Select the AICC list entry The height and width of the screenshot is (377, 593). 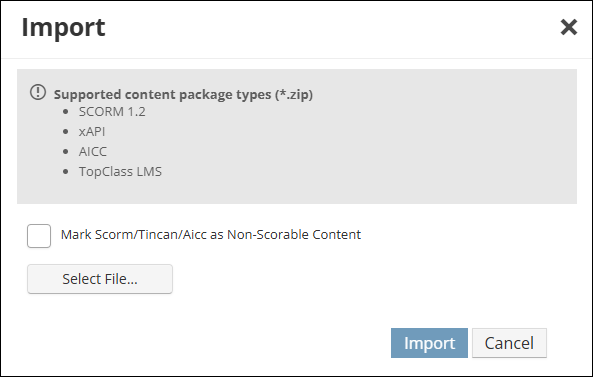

————

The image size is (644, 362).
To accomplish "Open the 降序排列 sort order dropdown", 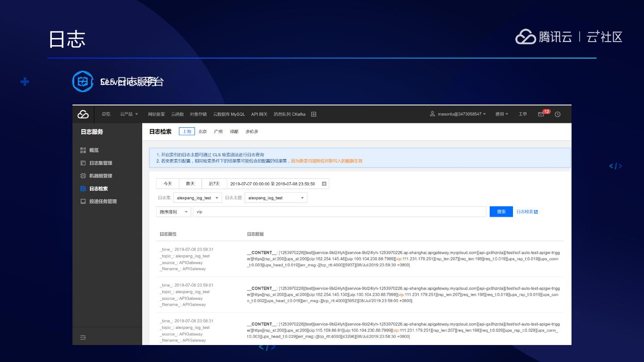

————

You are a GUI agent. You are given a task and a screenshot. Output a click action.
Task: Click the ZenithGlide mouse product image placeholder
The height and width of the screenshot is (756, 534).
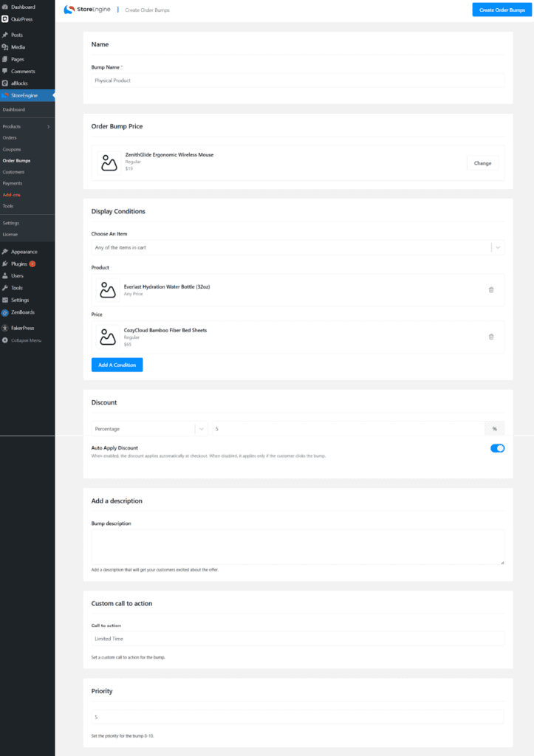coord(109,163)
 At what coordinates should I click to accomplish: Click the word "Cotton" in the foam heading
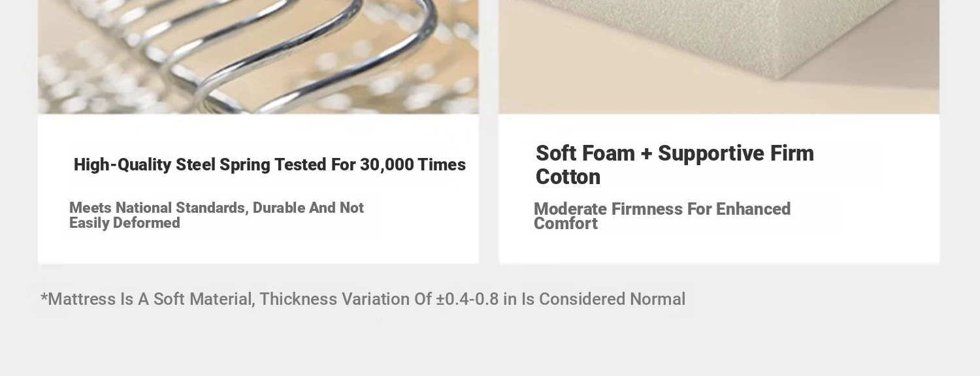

————

Exercise requirements: Only one stretch of the data is wanted: write out exactly the lines from the one holding "Task: Click the" through the one holding "At what coordinates", both included, without the pictures.

Output for this task:
Task: Click the ZenithGlide mouse product image placeholder
The height and width of the screenshot is (756, 534).
coord(109,163)
 At what coordinates should I click to accomplish: Click the word "Cotton" in the foam heading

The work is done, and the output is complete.